SciDev.Net delves into the potential sources of a new epidemic and examines the behind-the-scenes work to find and stop diseases, or mitigate their damage.
The mysterious ‘Disease X’ — the term used to represent the knowledge that a pandemic could come from an unknown source — has concerned medical researchers for some time. Wellcome’s Josie Golding explains how science is preparing for Disease X.
With global cities grinding to a halt in the COVID-19 pandemic, the ability of urban centres to cope with sudden infectious disease outbreaks has been brought under the microscope. We examine how urban planners and epidemiologists are thinking about how to lay out the world’s growing cities to include marginalised communities and ensure access to services.
The world is almost wild polio-free; Africa will likely be granted this status in August, leaving just Pakistan and Afghanistan with the challenge of eradicating the illness. But, inept vaccination programmes have left new strains of polio circulating across the world, and outbreaks of vaccine-derived polio could bring back the crippling disease.

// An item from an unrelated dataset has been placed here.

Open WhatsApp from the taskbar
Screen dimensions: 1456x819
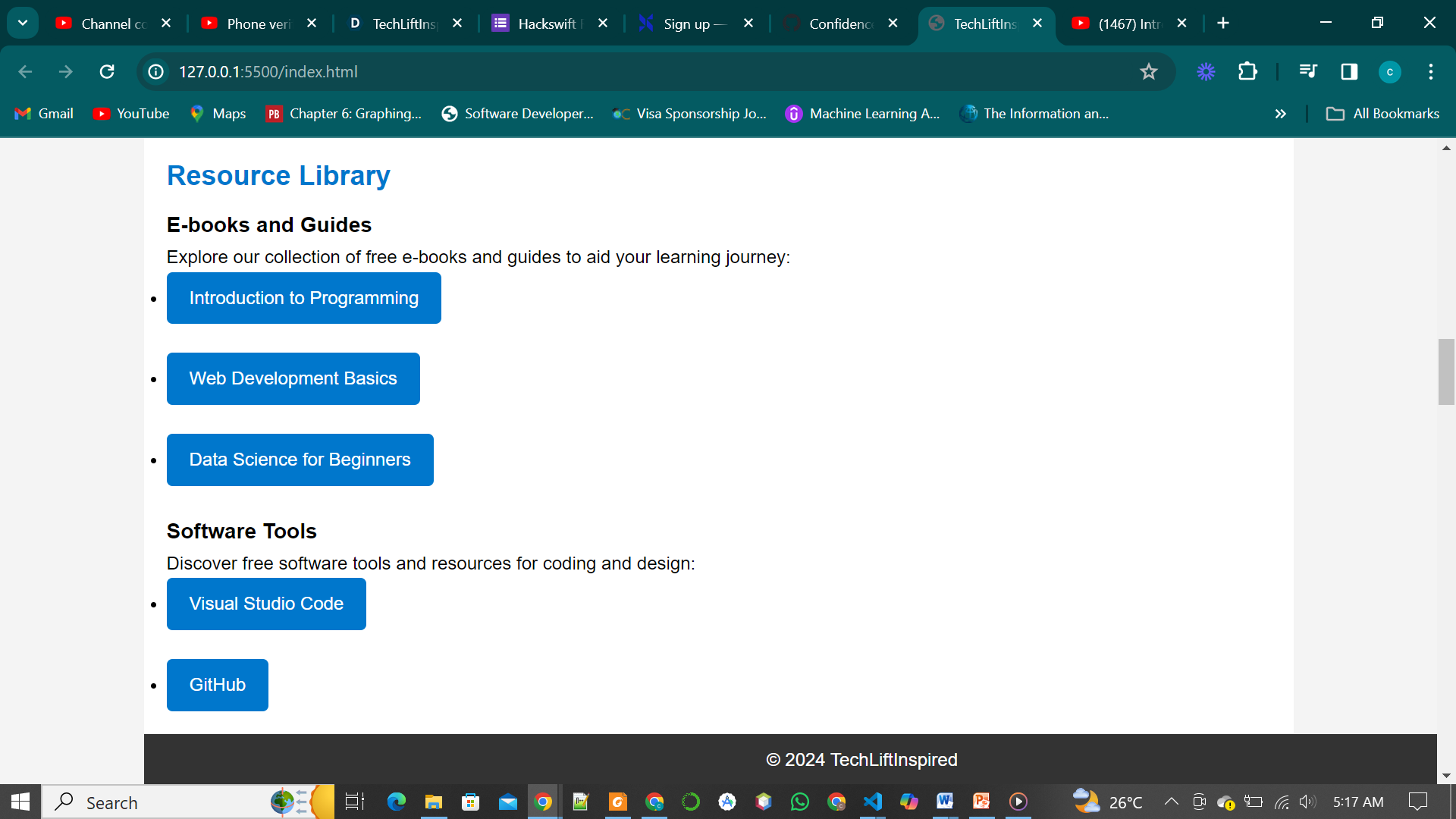799,802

Vaccine-derived polio viruses have been seen in more than 20 countries since 2000 and officials, funders, academics and health workers are racing to stamp them out. They have a promising tool in a new vaccine. We investigate whether this vaccine can succeed in overcoming these resurgent viruses, or if the problem with polio runs deeper than any technology can tackle.

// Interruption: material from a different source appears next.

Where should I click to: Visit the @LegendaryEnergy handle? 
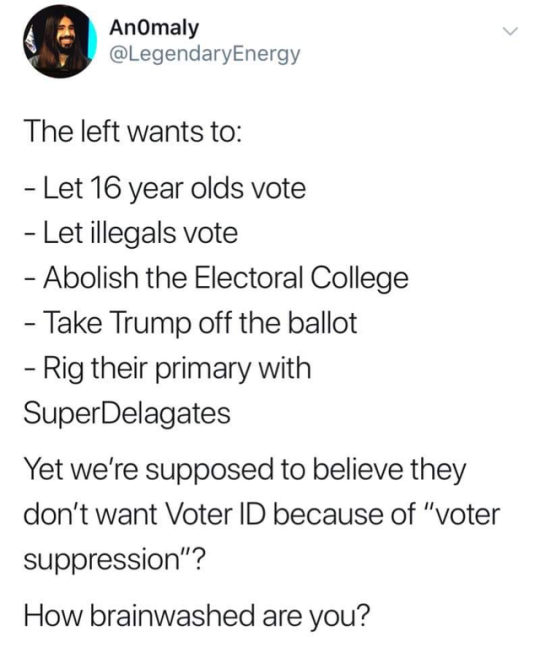[204, 55]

In the global South, demand for animal protein has more than tripled meat production over the past 50 years, with milk production nearly doubling and egg output rising more than three-fold. This requires land. As humans take over wild habitats, livestock and people are living in closer proximity, increasing the chances of animal pathogens crossing over to humans. Scientists say stronger biosecurity measures in the global food system could help prevent future outbreaks of zoonotic diseases — those that jump from animals to people.
Infectious germs are not the only pandemic human populations face. Plant disease outbreaks have the potential to bring down food systems, as global crop diversity decreases and international connectivity increases. The world is preparing to feed its expected population of more than nine billion people by 2050, making plant disease outbreak prevention increasingly urgent.
These global threats are significant and, in the face of the current pandemic, can seem overwhelming. This work requires global cooperation and support at all scales of government, civil society and business.